Dr. Mrazek, a pioneer in the role of pharmacogenomics in psychiatric drugs, is the director of the Mayo Genomic Expression and Neuropsychiatric Evaluation (GENE) Unit. Finding an antidepressant that works is usually a frustrating process of trial and error. In collaboration with Dennis O'Kane, Ph.D., and colleagues in Mayo's Department of Laboratory Medicine and Pathology, Dr. Mrazek has applied genetic tests of P450 genes that encode enzymes that metabolize commonly prescribed antidepressant drugs. Dr. Mrazek's recent book, "Psychiatric Pharmacogenomics," cites many cases where the test has been used successfully to prescribe individualized antidepressant drugs.
Thirty years ago, hypertension specialist Stephen Turner, M.D., was awarded one of the first grants to study the relationship between genetic variation and common disease. His research correlates the whole genomes of 4,000 study participants with decades of their medical records. He identified chromosome 2 as a contributor to hypertension and also helped to establish that multiple genes affect the development of hypertension.
Full speed ahead
The combination of pioneering pharmacogenomics researchers, extensive banks of DNA tissue with correlating clinical records and hallmark collaboration suggest that Mayo will continue making significant contributions to the field.
- Using samples from the breast cancer study and with the genotyping to be done by the Japanese collaborators, Dr. Ingle is now studying patients who develop fractures due to decreased estrogen levels. The goal is to find patients who would benefit from prophylactic therapy for osteoporosis before drug treatment for breast cancer.
- In collaboration with Riken, Mayo has completed genome-wide association studies of 600 patients with severe depressive disorder. Future studies will seek to increase understanding of the role of genomic variation in psychiatric illnesses such as depression and bipolar disorder.
- Dr. Turner is the primary investigator for the Genetic Epidemiology Network of Arteriopathy (GENOA) at Mayo — a network created to determine how individual differences in blood pressure are related to genetic variation. His team recently confirmed earlier studies, showing that measuring the renin level can be an effective method for selecting a blood pressure medication.
- Drs. Weinshilboum, Wang and Ingle have initiated a collaboration with a German breast cancer research group to increase the types of drugs included in the breast cancer studies.

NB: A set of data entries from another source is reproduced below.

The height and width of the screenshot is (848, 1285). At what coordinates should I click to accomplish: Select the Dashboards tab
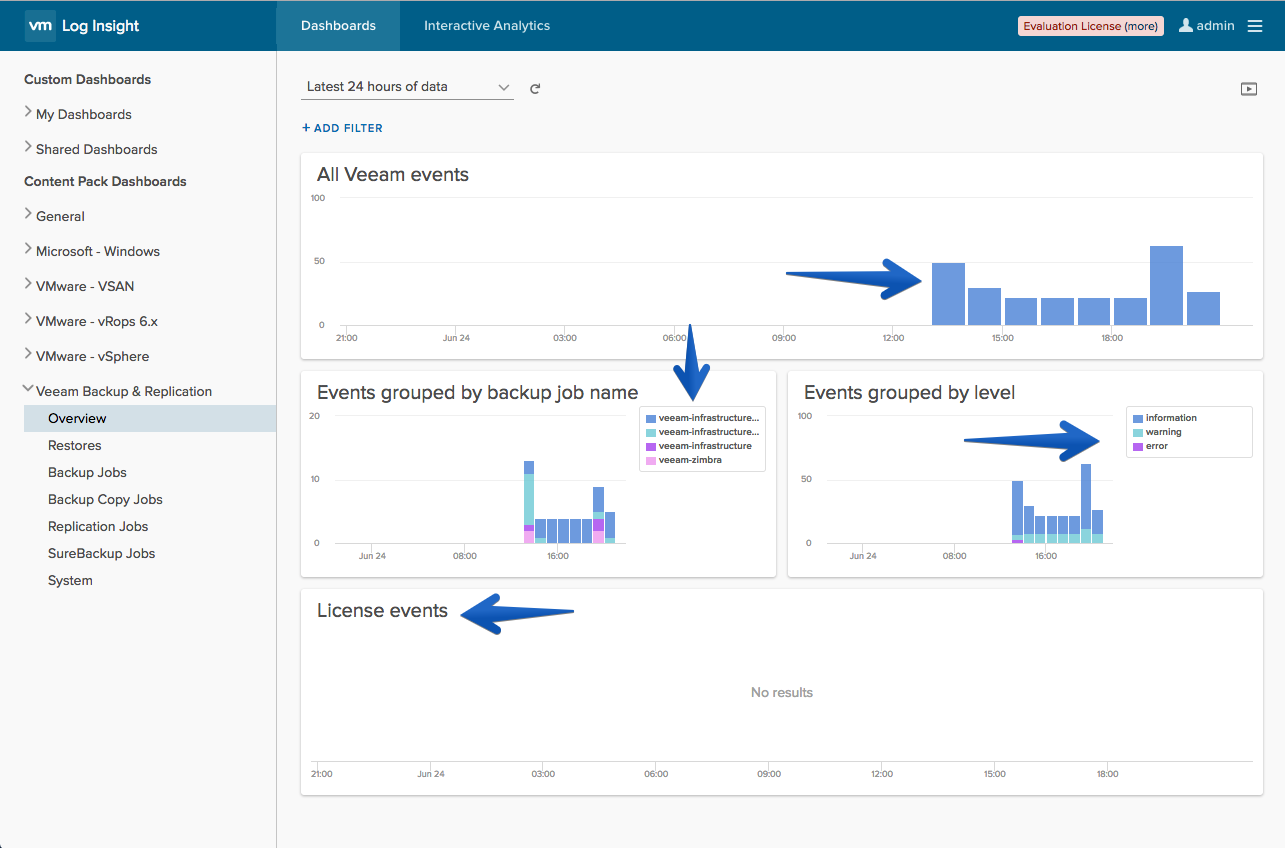coord(338,26)
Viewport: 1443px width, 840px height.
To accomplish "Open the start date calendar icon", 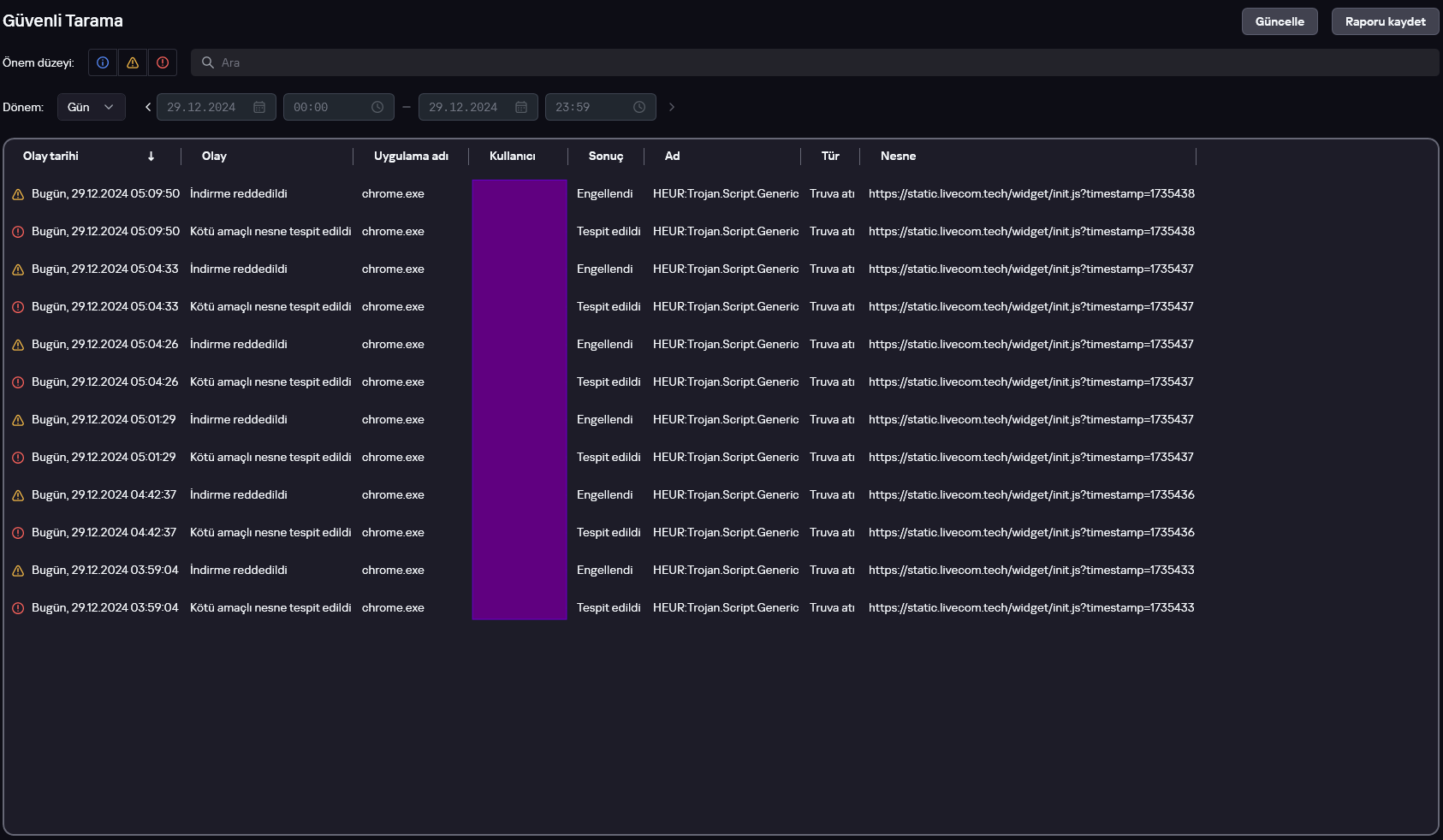I will (259, 107).
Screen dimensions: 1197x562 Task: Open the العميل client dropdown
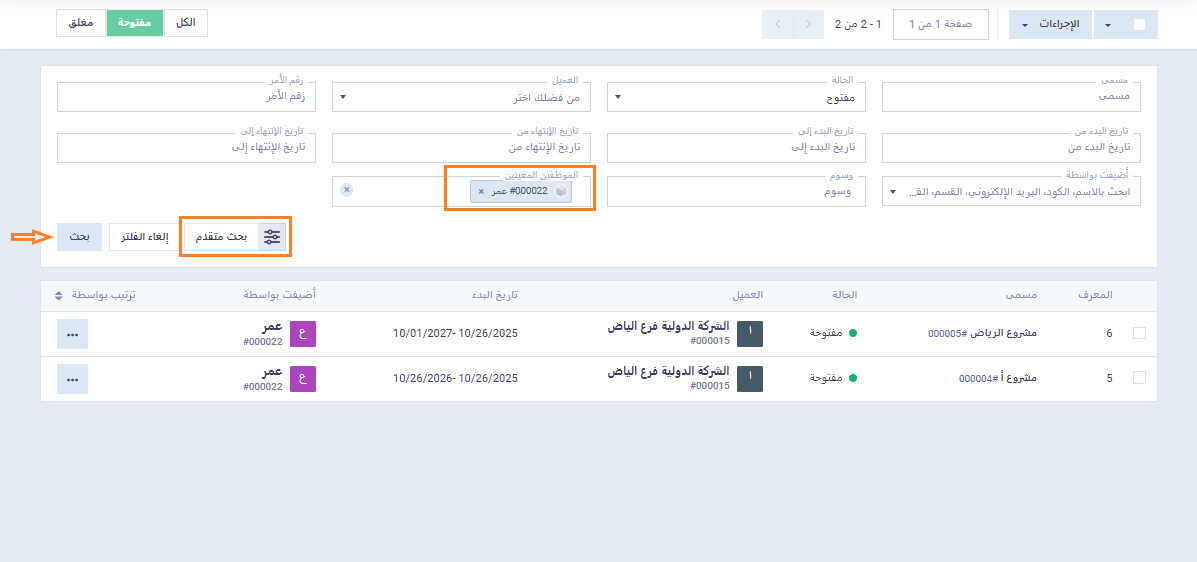461,97
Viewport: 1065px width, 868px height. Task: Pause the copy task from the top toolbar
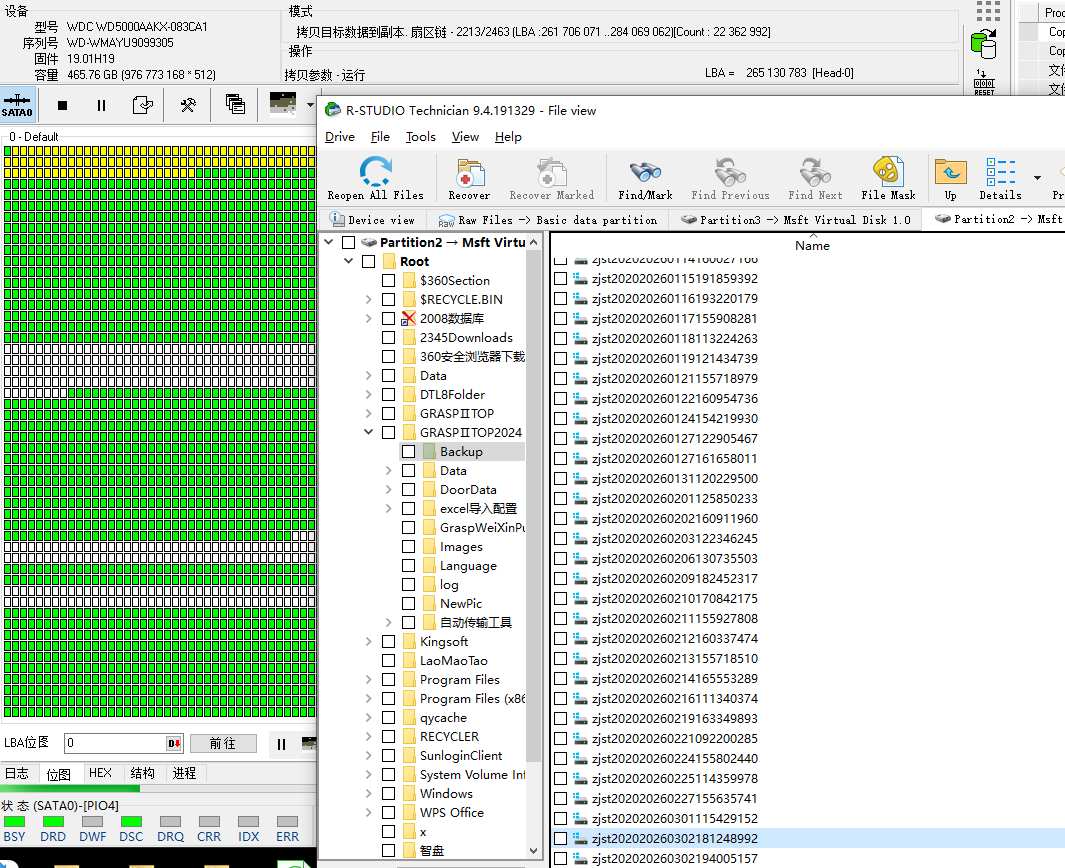click(x=101, y=105)
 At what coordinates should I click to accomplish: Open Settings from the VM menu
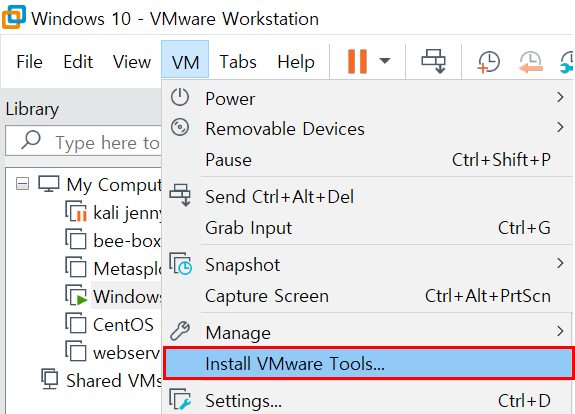click(368, 400)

Parallel advances in biochemistry, molecular biology, cell biology, genomics and technology are hurtling pharmacogenomics into the future. The field is bound to offer surprises.
"Who'd have guessed that studying drugs for breast cancer would get us thinking about menopausal symptoms or rheumatoid arthritis?" muses Dr. Weinshilboum.

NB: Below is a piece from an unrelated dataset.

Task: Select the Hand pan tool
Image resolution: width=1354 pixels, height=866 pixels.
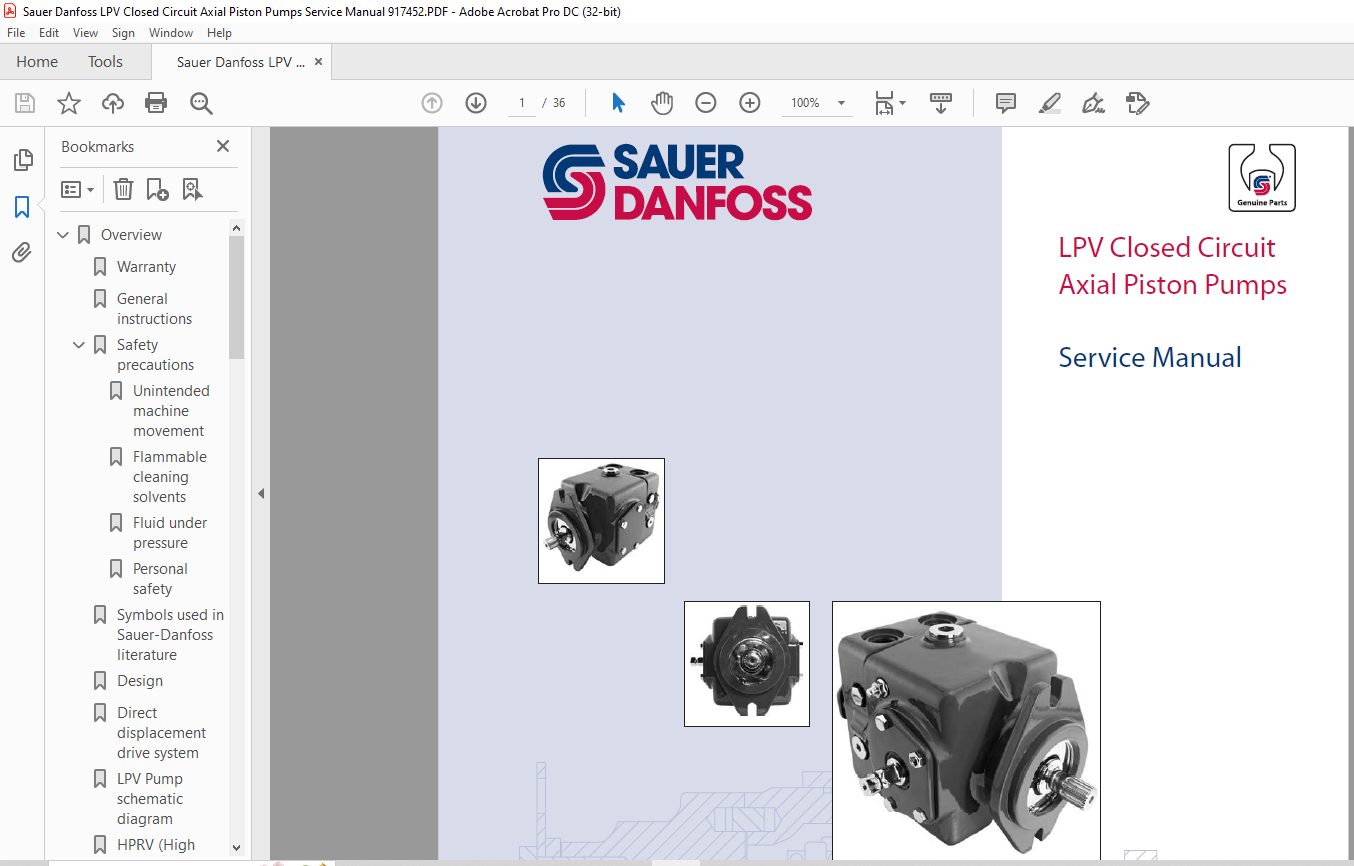Action: click(x=662, y=103)
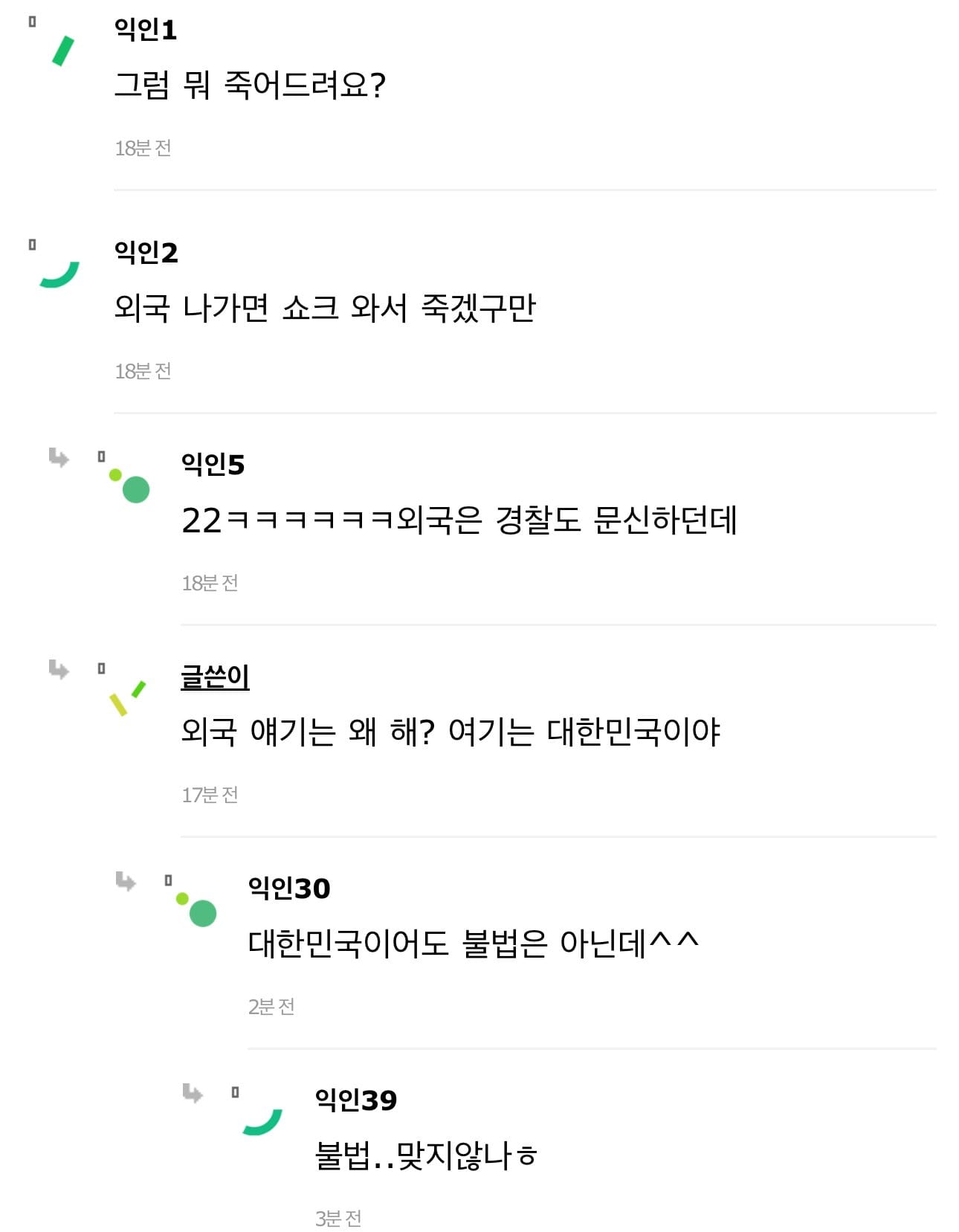
Task: Click the comment "그럼 뭐 죽어드려요?"
Action: tap(250, 86)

"Dick remains a dynamic force in biomedical research," says Dr. Collins. "In September, he was among the principal investigators chosen by NIH to expand the PGRN. There has never been a better time to propel the field of pharmacogenomics. And I'm confident that with creative minds like Dick leading the charge, that acceleration in scientific understanding will soon translate into benefits in the clinic."
Growing pharmacogenomics
This article could not conclude without mentioning Dr. Weinshilboum's nurturing of the next generation of scientists.

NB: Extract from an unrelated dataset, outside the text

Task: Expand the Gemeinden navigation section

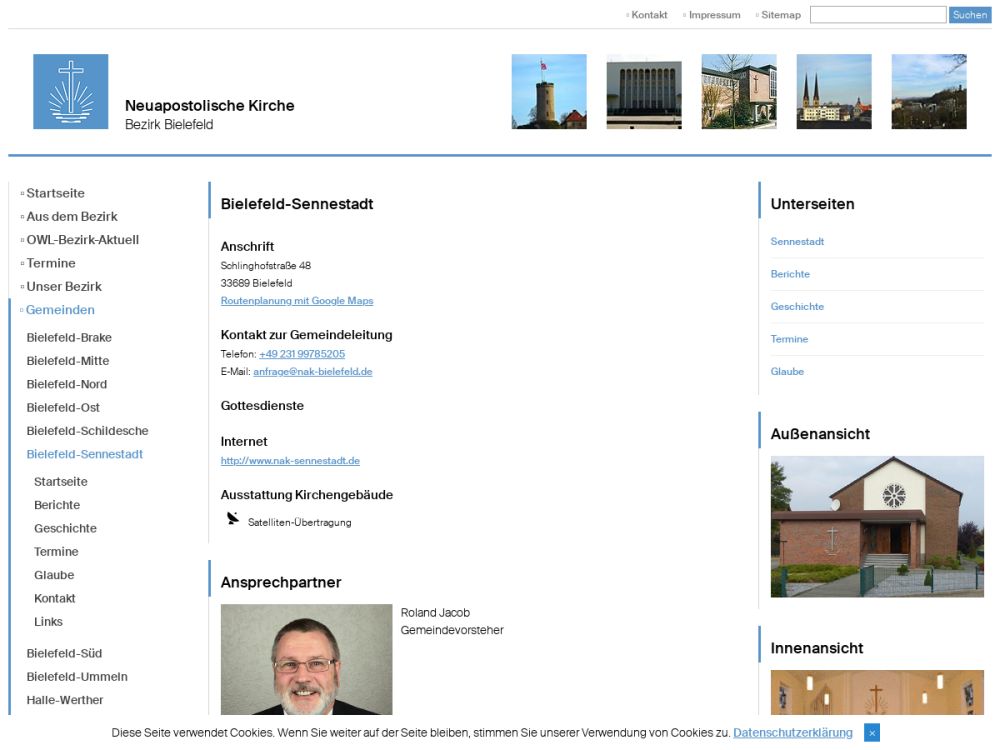Action: coord(61,310)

"He is the best mentor you could ever have," says Dr. Wang, a former student and postdoctoral fellow. "He does all the things a good mentor does, but he also takes what you say seriously. He sincerely wants to work with you. He respects junior faculty members."
By his own rough estimate, he has officially mentored more than 50 students and fellows in his 38 years at Mayo, and he clearly believes them to be his most significant legacy.
"The future of the science is in the bones of these brilliant young people: It's in their DNA," he explains. "We try to help all of them, the basic researchers and the clinicians alike, because they all need an environment that allows them to improve the health of our patients over the next 20 years."